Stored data
■ ■ ■ ■
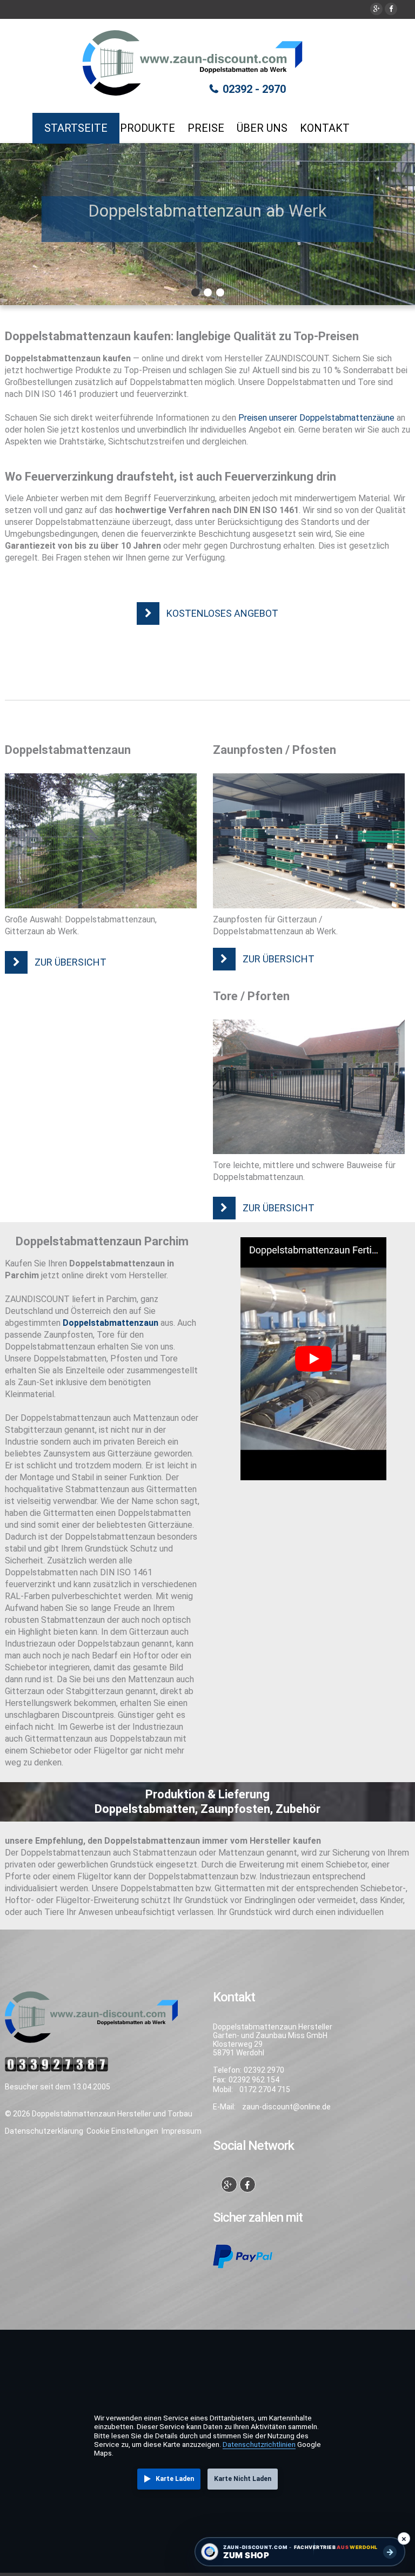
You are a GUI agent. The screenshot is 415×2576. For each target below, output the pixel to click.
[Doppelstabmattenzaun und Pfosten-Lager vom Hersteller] (309, 840)
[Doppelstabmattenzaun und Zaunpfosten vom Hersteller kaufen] (101, 840)
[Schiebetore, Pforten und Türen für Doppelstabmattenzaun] (309, 1087)
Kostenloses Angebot (222, 613)
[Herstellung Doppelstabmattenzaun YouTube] (313, 1359)
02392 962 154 (254, 2079)
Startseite (76, 128)
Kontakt (325, 128)
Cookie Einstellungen (122, 2131)
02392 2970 (264, 2070)
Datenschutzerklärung (44, 2131)
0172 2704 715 (264, 2089)
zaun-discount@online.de (286, 2106)
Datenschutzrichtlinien (259, 2444)
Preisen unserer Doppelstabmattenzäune (316, 418)
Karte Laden (175, 2479)
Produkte (147, 128)
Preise (206, 128)
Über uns (262, 128)
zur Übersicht (70, 962)
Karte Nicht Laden (242, 2479)
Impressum (182, 2131)
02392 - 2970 (254, 89)
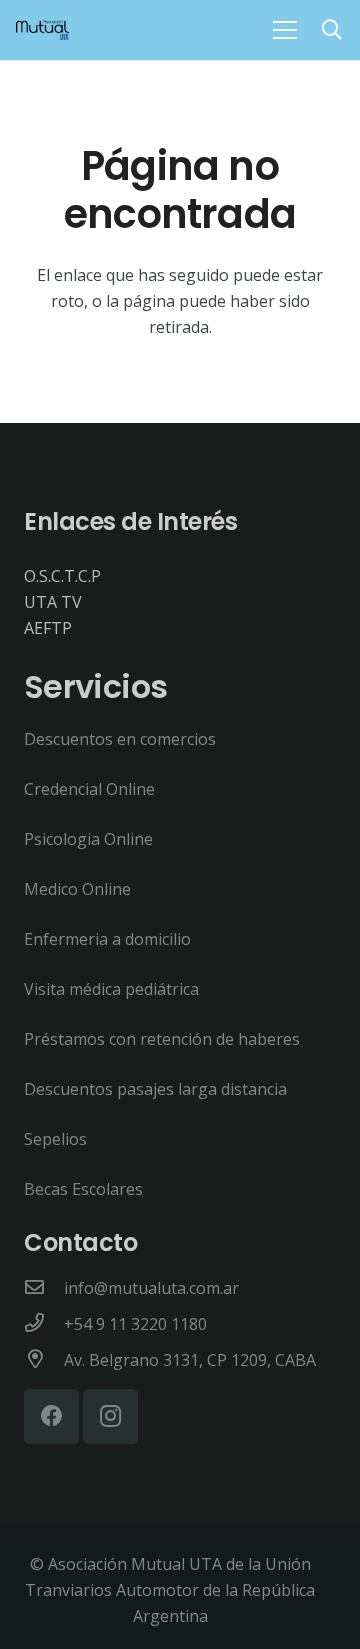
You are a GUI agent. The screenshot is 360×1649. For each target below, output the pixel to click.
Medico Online (77, 889)
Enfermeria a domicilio (107, 939)
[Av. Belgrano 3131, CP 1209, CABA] (44, 1360)
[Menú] (285, 30)
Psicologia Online (88, 839)
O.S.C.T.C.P (62, 576)
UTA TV (53, 602)
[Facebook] (51, 1416)
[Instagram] (110, 1416)
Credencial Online (89, 789)
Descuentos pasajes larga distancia (155, 1089)
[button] (332, 30)
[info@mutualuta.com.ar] (44, 1288)
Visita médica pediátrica (111, 989)
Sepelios (55, 1139)
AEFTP (48, 628)
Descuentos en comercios (120, 739)
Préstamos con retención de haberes (162, 1039)
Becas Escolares (83, 1189)
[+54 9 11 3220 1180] (44, 1324)
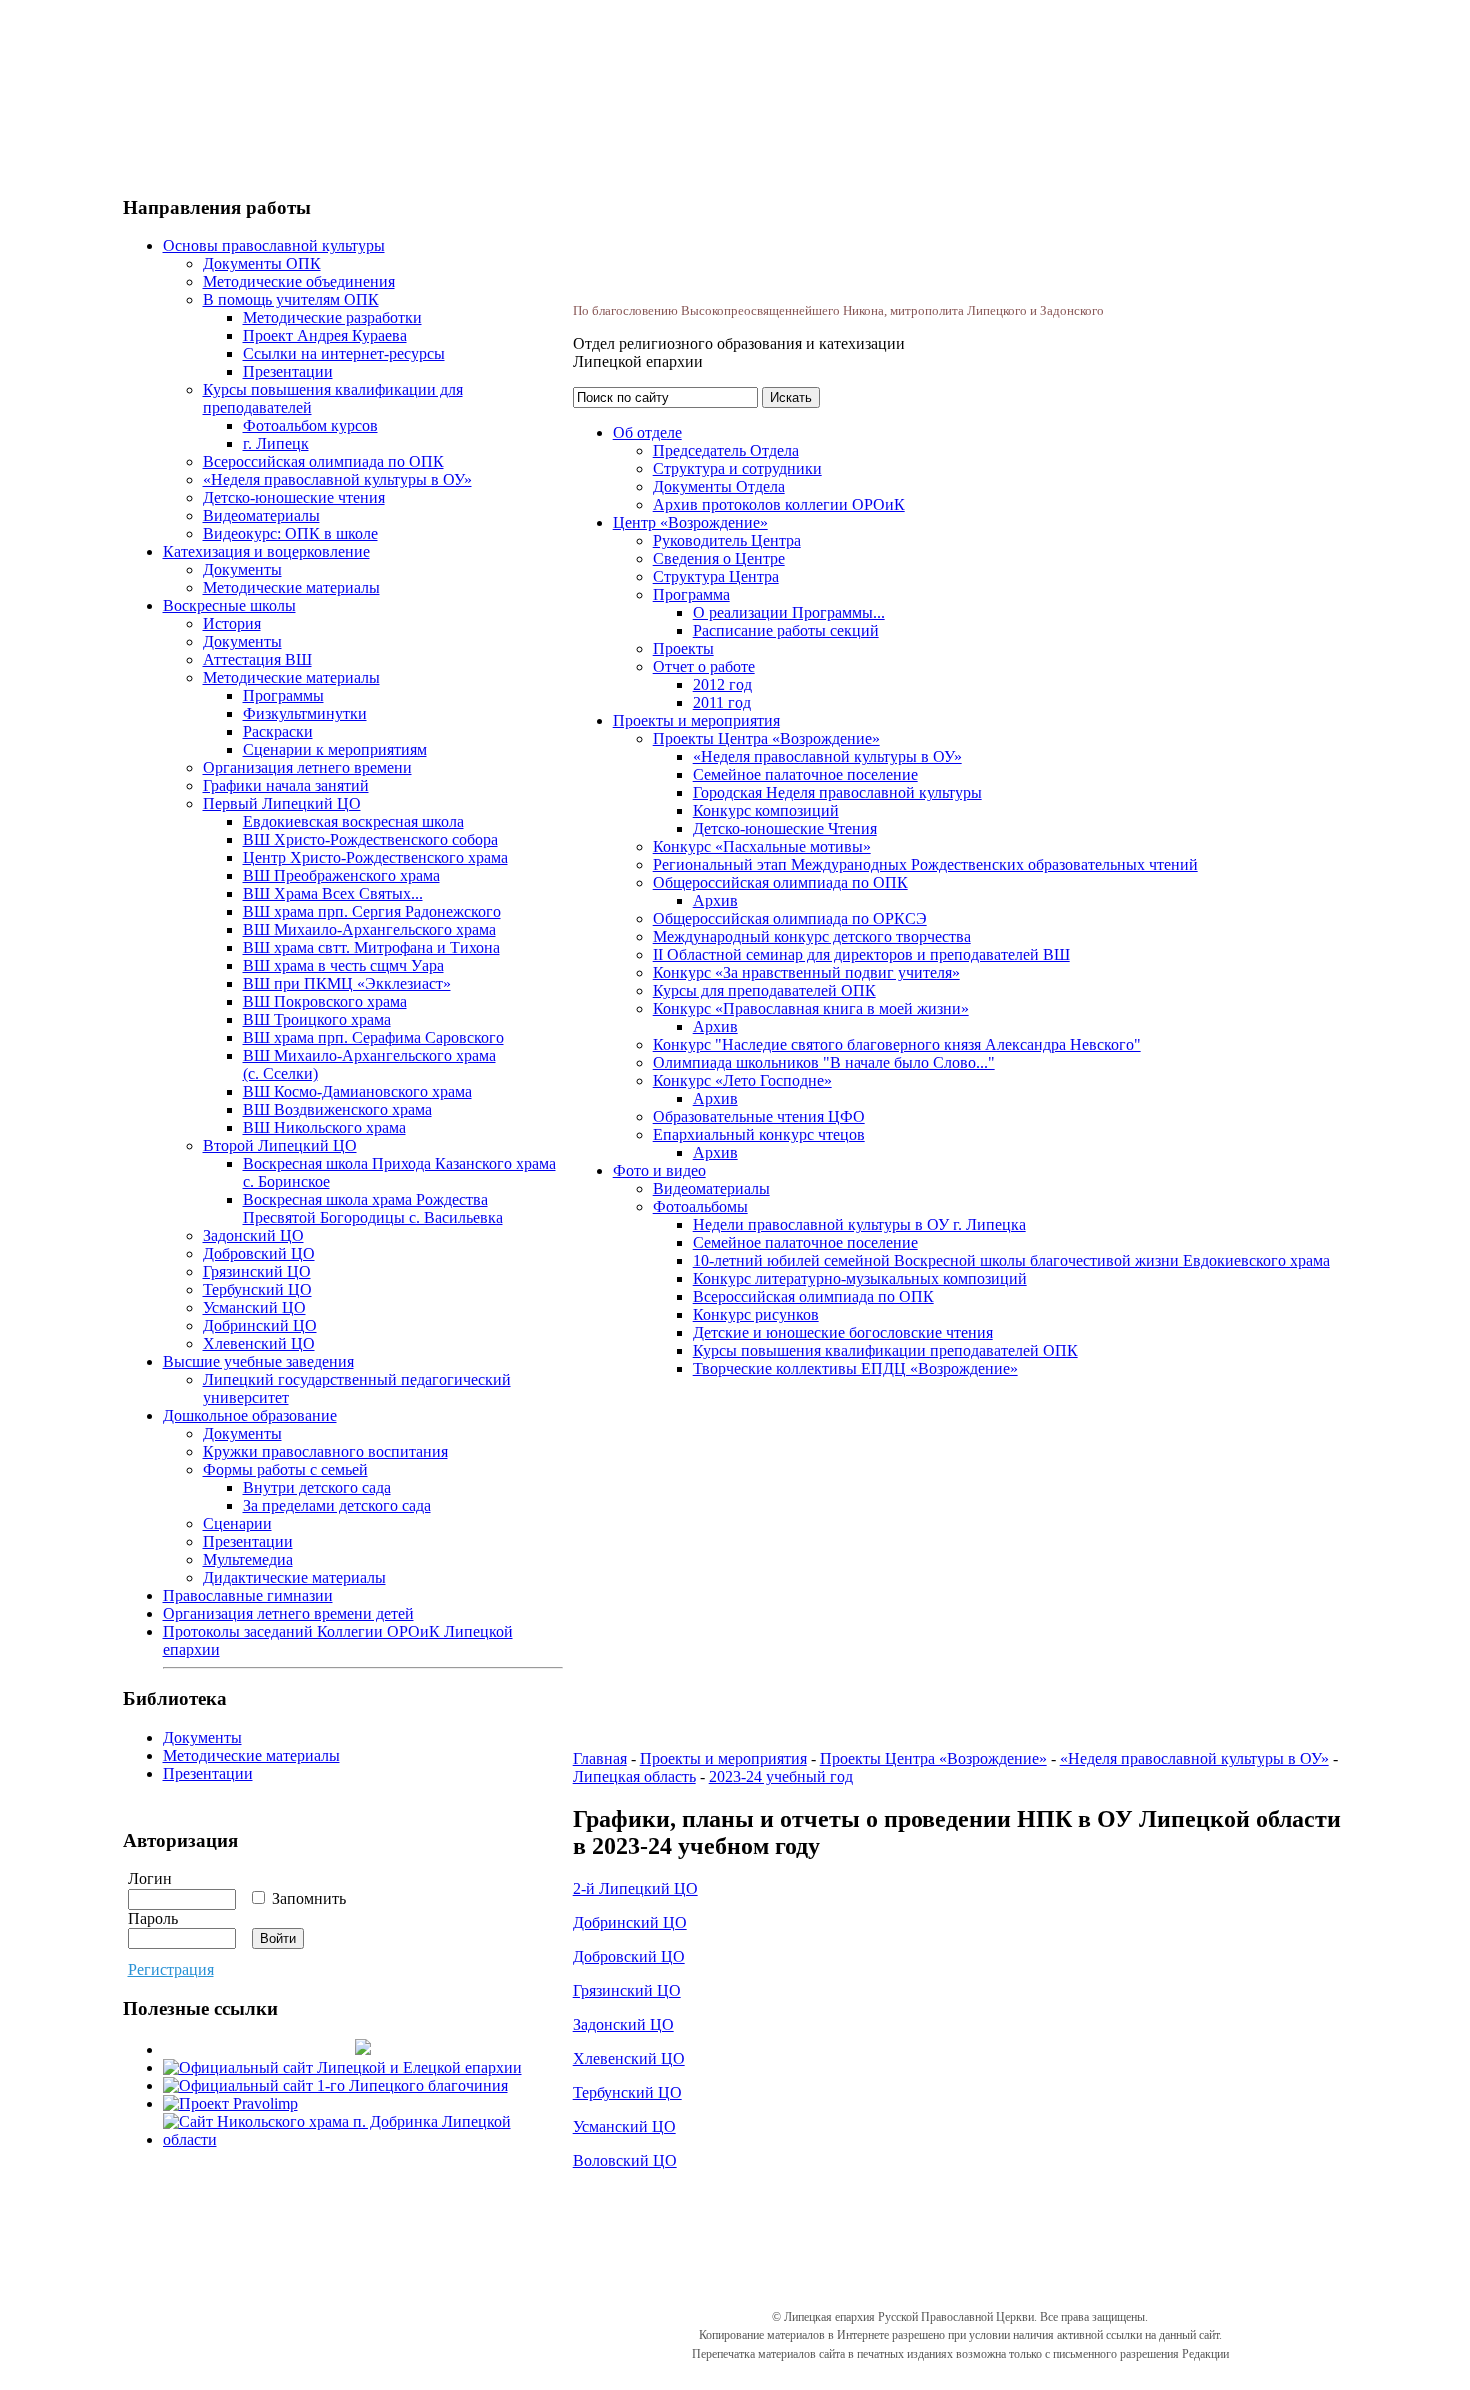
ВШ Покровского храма (325, 1001)
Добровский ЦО (259, 1253)
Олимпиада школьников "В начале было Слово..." (824, 1062)
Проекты (683, 648)
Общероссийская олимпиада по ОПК (780, 882)
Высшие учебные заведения (258, 1361)
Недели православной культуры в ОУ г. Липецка (859, 1224)
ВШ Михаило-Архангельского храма (369, 929)
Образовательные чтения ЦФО (759, 1116)
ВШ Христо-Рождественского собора (370, 839)
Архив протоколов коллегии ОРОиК (779, 504)
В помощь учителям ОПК (291, 299)
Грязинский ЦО (257, 1271)
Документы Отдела (719, 486)
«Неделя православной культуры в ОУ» (337, 479)
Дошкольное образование (250, 1415)
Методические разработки (332, 317)
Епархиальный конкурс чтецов (759, 1134)
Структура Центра (716, 576)
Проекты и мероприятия (696, 720)
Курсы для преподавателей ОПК (764, 990)
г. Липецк (276, 443)
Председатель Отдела (726, 450)
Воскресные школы (229, 605)
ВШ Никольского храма (324, 1127)
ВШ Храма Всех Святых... (333, 893)
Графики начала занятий (286, 785)
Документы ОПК (262, 263)
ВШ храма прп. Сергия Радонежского (372, 911)
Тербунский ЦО (257, 1289)
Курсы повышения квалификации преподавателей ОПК (885, 1350)
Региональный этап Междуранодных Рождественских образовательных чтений (925, 864)
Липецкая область (634, 1776)
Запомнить (307, 1898)
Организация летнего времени (307, 767)
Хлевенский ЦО (259, 1343)
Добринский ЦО (260, 1325)
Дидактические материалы (294, 1577)
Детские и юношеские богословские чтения (843, 1332)
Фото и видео (659, 1170)
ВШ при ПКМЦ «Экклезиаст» (347, 983)
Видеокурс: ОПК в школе (290, 533)
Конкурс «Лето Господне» (742, 1080)
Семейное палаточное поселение (805, 774)
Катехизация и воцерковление (266, 551)
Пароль (153, 1918)
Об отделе (647, 432)
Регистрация (171, 1969)
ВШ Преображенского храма (341, 875)
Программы (283, 695)
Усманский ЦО (254, 1307)
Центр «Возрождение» (690, 522)
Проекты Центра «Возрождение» (766, 738)
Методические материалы (291, 587)
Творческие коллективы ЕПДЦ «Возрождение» (855, 1368)
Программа (691, 594)
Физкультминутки (305, 713)
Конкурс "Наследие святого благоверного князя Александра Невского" (897, 1044)
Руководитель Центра (727, 540)
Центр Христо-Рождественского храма (375, 857)
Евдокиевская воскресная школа (353, 821)
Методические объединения (299, 281)
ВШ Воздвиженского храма (337, 1109)
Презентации (288, 371)
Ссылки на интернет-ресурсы (344, 353)
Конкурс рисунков (756, 1314)
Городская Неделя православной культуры (837, 792)
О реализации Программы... (789, 612)
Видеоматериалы (261, 515)
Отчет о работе (704, 666)
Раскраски (278, 731)
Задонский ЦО (253, 1235)
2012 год (722, 684)
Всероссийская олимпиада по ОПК (323, 461)
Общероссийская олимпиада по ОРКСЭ (790, 918)
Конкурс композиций (766, 810)
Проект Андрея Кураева (325, 335)
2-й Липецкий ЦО (635, 1888)
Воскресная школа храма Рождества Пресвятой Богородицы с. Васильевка (373, 1208)
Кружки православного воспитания (325, 1451)
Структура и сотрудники (737, 468)
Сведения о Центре (719, 558)
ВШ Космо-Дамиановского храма (357, 1091)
■ ■ ■ ■
THE PROBLEM:
Return, word for word, the lines of the data above from the line with "Запомнить (307, 1898)" through the line with "Ссылки на интернет-ресурсы (344, 353)", inclusive.

WRITTEN SOLUTION:
Запомнить (307, 1898)
Организация летнего времени (307, 767)
Хлевенский ЦО (259, 1343)
Добринский ЦО (260, 1325)
Дидактические материалы (294, 1577)
Детские и юношеские богословские чтения (843, 1332)
Фото и видео (659, 1170)
ВШ при ПКМЦ «Экклезиаст» (347, 983)
Видеокурс: ОПК в школе (290, 533)
Конкурс «Лето Господне» (742, 1080)
Семейное палаточное поселение (805, 774)
Катехизация и воцерковление (266, 551)
Пароль (153, 1918)
Об отделе (647, 432)
Регистрация (171, 1969)
ВШ Преображенского храма (341, 875)
Программы (283, 695)
Усманский ЦО (254, 1307)
Центр «Возрождение» (690, 522)
Проекты Центра «Возрождение» (766, 738)
Методические материалы (291, 587)
Творческие коллективы ЕПДЦ «Возрождение» (855, 1368)
Программа (691, 594)
Физкультминутки (305, 713)
Конкурс "Наследие святого благоверного князя Александра Невского" (897, 1044)
Руководитель Центра (727, 540)
Центр Христо-Рождественского храма (375, 857)
Евдокиевская воскресная школа (353, 821)
Методические объединения (299, 281)
ВШ Воздвиженского храма (337, 1109)
Презентации (288, 371)
Ссылки на интернет-ресурсы (344, 353)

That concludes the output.